- Abbreviation: PP
- Leader: Kamla Persad-Bissessar
- Founder: Kamla Persad-Bissesar
- Founded: April 21, 2010
- Dissolved: December 8, 2015
- Merged into: UNC, COP, TOP, MSJ and NJAC
- Headquarters: Couva, Couva–Tabaquite–Talparo, Trinidad and Tobago
- Newspaper: The Voice
- Ideology: Social democracy Third Way Multiculturalism
- Political position: Centre-left
- Colors: Yellow

Website
- http://peoplespartnership.unitednationalcongress.org

= People's Partnership =

The People's Partnership (PP) was a political coalition in Trinidad and Tobago among five political parties: the United National Congress (UNC), the Congress of the People (COP), the Tobago Organization of the People (TOP), Movement for Social Justice (MSJ) and National Joint Action Committee (NJAC). The political leader was Kamla Persad-Bissessar. The coalition was formed in advance of the 2010 general election attempting to form a multi-ethnic opposition bloc against the People's National Movement (PNM) government led by Patrick Manning. The coalition won the 2010 General Elections defeating the People's National Movement on May 24, 2010. On September 7, 2015, the coalition was defeated in the 2015 General Elections to the People's National Movement led by Keith Rowley. The coalition saw the departure of the Movement for Social Justice in 2012 and eventually disbanded on .

== Formation ==
On January 24, 2010, Kamla Persad-Bissessar was elected political leader of the UNC, emerging victorious over the party's founder, Basdeo Panday. She was formally appointed opposition leader on February 25, 2010.

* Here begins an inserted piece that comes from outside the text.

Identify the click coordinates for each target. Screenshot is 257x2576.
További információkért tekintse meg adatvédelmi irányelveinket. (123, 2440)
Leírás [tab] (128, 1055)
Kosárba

On April 21, 2010, at Charlie King Junction, Fyzabad, a "Unity Accord" also known as the "Fyzabad Declaration" was signed by the UNC political leader, Kamla Persad-Bissessar, COP political leader Winston Dookeran, NJAC chief servant Makandal Daaga, TOP political leader Ashworth Jack, and president of the Movement for Social Justice, Errol McLeod.

On May 24, 2010, the People's Partnership led by Kamla Persad-Bissessar defeated the People's National Movement by securing 29 out of 41 seats in the House of Representatives. Persad-Bissessar was sworn in as the first female prime minister by President George Maxwell Richards, where Anand Ramlogan was sworn in as Attorney General on May 26, 2010. Shortly thereafter, the People's Partnership won the 2010 local elections on July 26, 2010, securing a majority in the local corporations.

== Turbulence ==
On June 17, 2012, the Movement for Social Justice severed ties with the coalition citing poor governance.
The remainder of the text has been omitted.